BERLIN, Aug. 12 (Xinhua) -- People in Germany were "more positive about social cohesion" than they had been at the beginning of the year before the COVID-19 crisis struck the country, according to a study published by the Bertelsmann Foundation on Wednesday.
In February, almost one in two German citizens saw cohesion in Germany to be at risk, according to the study. By March, the share dropped to 40 percent. It further declined to 36 percent between May and June.
The study interviewed 3,010 people aged 16 and over in February and March and interviewed 1,000 of them again in May and June, when COVID-19 contact restrictions had been eased in Germany, according to the Bertelsmann Foundation.
"We are registering an upswing in the general mood in our snapshot up to the beginning of June," said Kai Unzicker, senior project manager at the Bertelsmann Foundation.
The study also found that Germans were increasingly caring about their fellow human beings. While in February, 41 percent of Germans did not care about fellow citizens, in May and June only 21 percent expressed this opinion.

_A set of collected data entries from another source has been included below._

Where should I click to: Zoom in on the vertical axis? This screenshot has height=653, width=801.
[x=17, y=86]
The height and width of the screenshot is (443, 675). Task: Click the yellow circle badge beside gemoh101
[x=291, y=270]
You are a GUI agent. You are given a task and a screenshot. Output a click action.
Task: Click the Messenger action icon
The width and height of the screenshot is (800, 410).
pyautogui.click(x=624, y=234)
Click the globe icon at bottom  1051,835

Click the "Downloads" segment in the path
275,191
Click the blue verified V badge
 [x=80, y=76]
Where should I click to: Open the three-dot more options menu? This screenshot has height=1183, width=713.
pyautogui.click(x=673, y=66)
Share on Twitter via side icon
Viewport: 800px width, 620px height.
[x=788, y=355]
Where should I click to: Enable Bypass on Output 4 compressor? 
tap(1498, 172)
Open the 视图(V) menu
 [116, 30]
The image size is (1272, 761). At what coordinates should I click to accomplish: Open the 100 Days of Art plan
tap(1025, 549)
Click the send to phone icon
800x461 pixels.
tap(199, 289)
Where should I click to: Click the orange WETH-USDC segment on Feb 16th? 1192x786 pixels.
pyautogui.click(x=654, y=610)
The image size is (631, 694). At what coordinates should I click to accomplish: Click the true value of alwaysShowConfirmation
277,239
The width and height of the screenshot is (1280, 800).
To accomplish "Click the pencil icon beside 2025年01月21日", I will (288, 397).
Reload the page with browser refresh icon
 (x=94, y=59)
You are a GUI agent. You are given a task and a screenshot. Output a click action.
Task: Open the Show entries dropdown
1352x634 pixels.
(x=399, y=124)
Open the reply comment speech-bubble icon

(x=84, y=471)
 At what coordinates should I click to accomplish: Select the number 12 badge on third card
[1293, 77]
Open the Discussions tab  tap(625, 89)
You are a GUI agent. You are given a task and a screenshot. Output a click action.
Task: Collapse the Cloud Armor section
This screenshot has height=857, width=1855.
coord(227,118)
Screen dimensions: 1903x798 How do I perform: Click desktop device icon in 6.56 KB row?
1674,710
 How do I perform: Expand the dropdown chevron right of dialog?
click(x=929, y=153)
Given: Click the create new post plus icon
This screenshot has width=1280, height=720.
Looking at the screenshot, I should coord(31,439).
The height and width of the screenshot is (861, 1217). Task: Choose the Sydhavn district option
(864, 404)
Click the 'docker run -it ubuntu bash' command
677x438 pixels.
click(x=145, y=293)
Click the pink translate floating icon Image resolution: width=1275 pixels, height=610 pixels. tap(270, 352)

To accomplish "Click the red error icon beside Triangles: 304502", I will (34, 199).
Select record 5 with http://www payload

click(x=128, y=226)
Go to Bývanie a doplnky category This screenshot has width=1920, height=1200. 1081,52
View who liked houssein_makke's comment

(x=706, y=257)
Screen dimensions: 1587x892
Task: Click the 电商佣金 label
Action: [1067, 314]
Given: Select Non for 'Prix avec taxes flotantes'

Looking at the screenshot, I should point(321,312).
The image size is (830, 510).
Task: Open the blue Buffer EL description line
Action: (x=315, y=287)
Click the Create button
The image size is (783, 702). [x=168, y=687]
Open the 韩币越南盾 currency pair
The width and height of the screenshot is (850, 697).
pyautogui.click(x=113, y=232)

Furthermore, trust in the German government increased significantly compared to pre-COVID-19 levels and increased from 19 percent to 45 percent in the latest survey, according to the Bertelsmann Foundation.
"Many people are initially relieved that the first effects of the pandemic have so far been relatively mild in their eyes," stressed Unzicker and added that at the same time, a majority of Germans had "experienced great solidarity and consideration."